▸ Work required:
Please copy out the entries below exactly, beginning with the line that contains "1304x870 pixels." and ending with the line that contains "Open the Above the Cloud customer link", and include nothing outside that span.

Available data below:

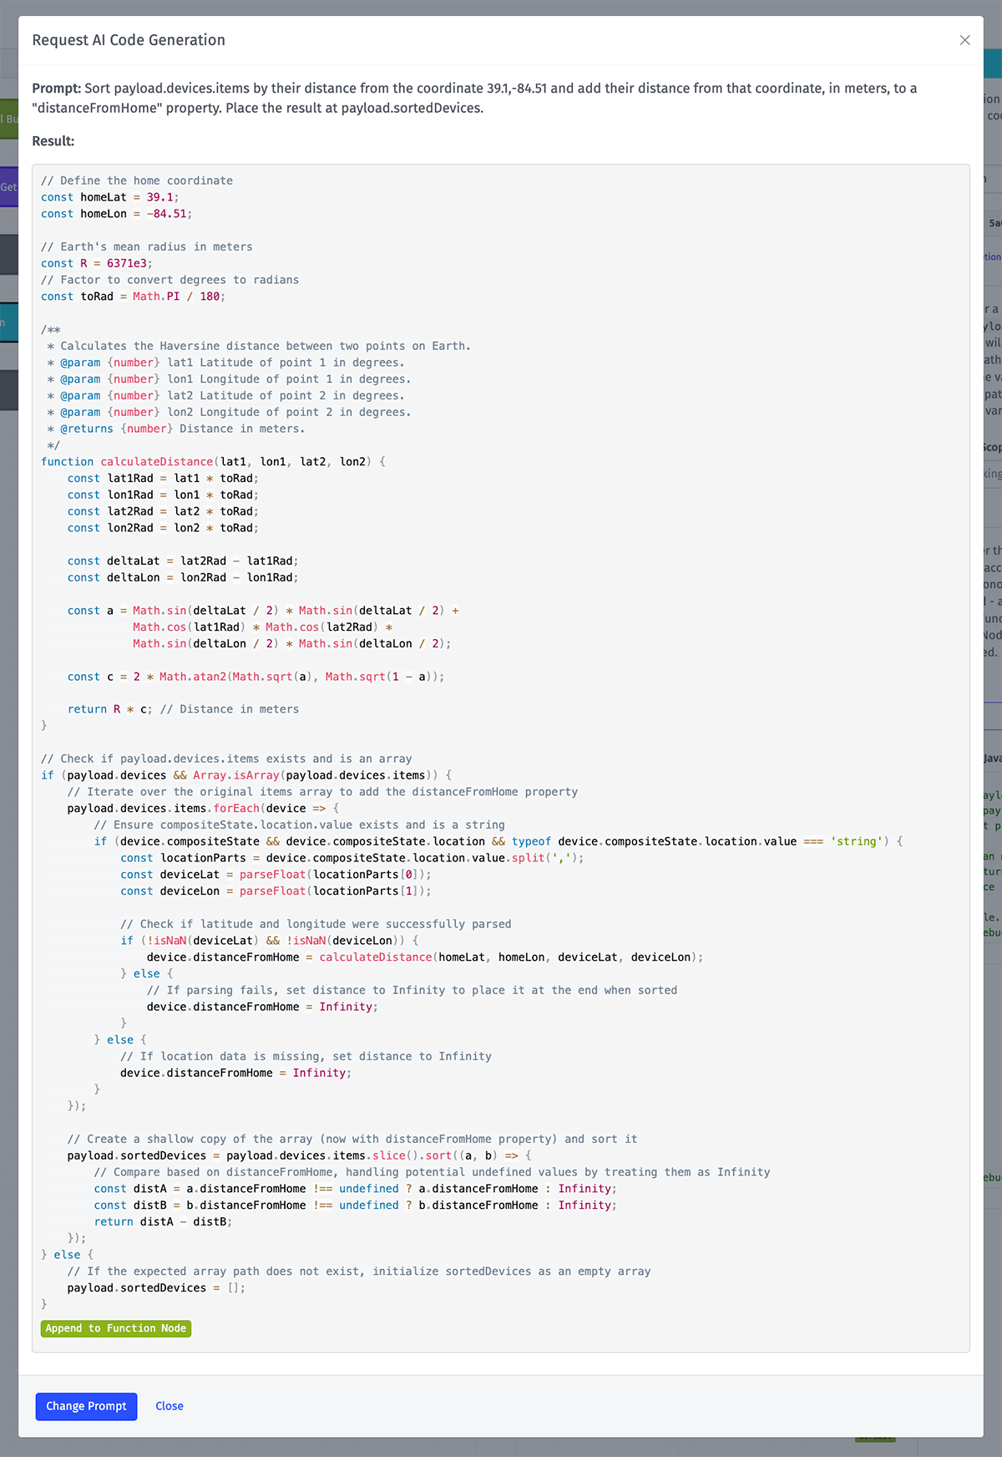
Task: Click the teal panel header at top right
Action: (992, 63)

End of Available data.
Available data below:

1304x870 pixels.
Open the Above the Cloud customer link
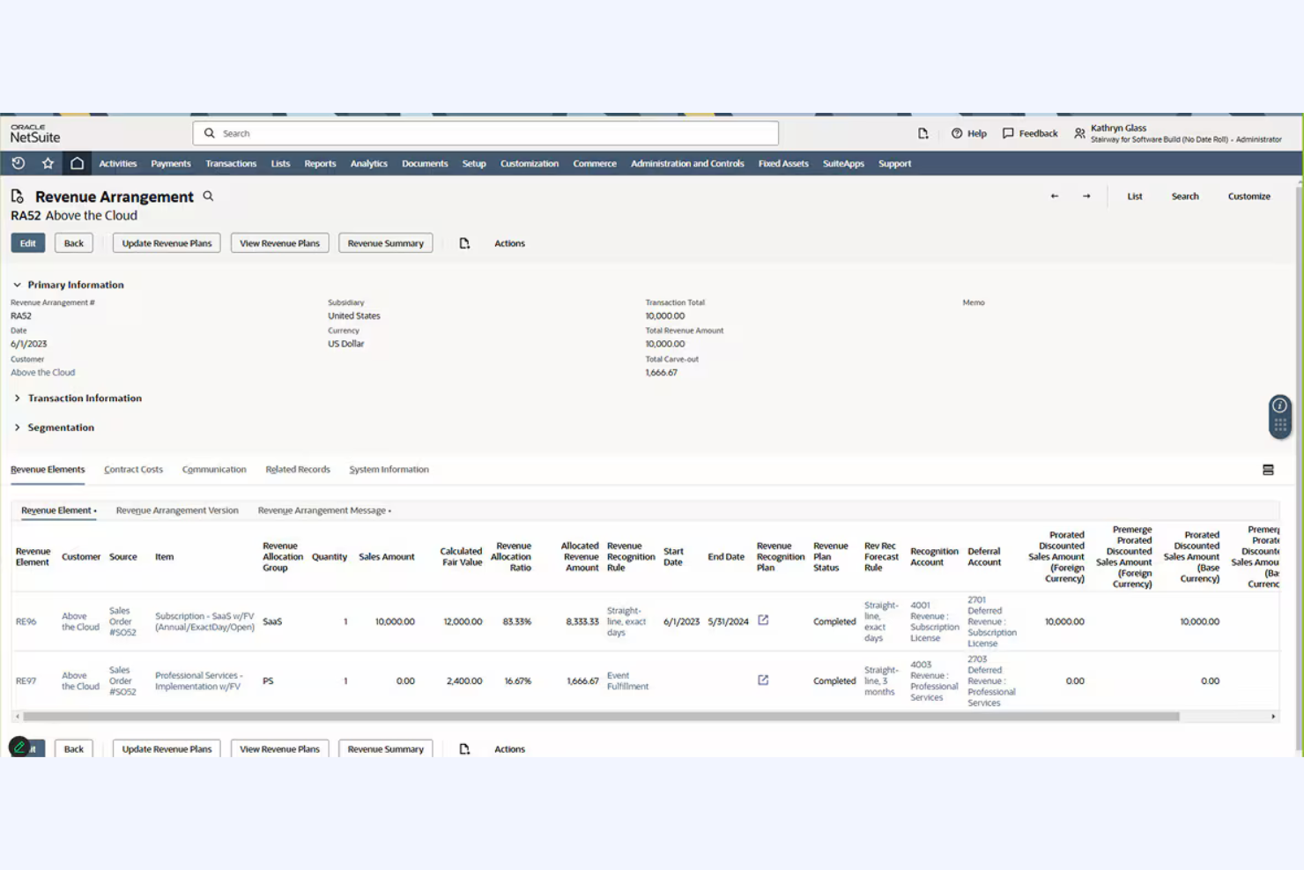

End of Available data.
Available data below:

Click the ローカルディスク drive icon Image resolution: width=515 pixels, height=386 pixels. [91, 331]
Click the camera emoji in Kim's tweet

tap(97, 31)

End of Available data.

▸ Written reply:
1304x870 pixels.
Open the Above the Cloud customer link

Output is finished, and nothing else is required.